---------- RECORD EXCERPTS ----------
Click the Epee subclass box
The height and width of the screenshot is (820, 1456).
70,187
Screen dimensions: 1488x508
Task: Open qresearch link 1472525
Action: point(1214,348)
----------
- **TASK DETAILS**:
Reproduce the preceding entries exactly and completely.

- **FINISHED TASK**:
Click the Epee subclass box
The height and width of the screenshot is (820, 1456).
70,187
Screen dimensions: 1488x508
Task: Open qresearch link 1472525
Action: point(1214,348)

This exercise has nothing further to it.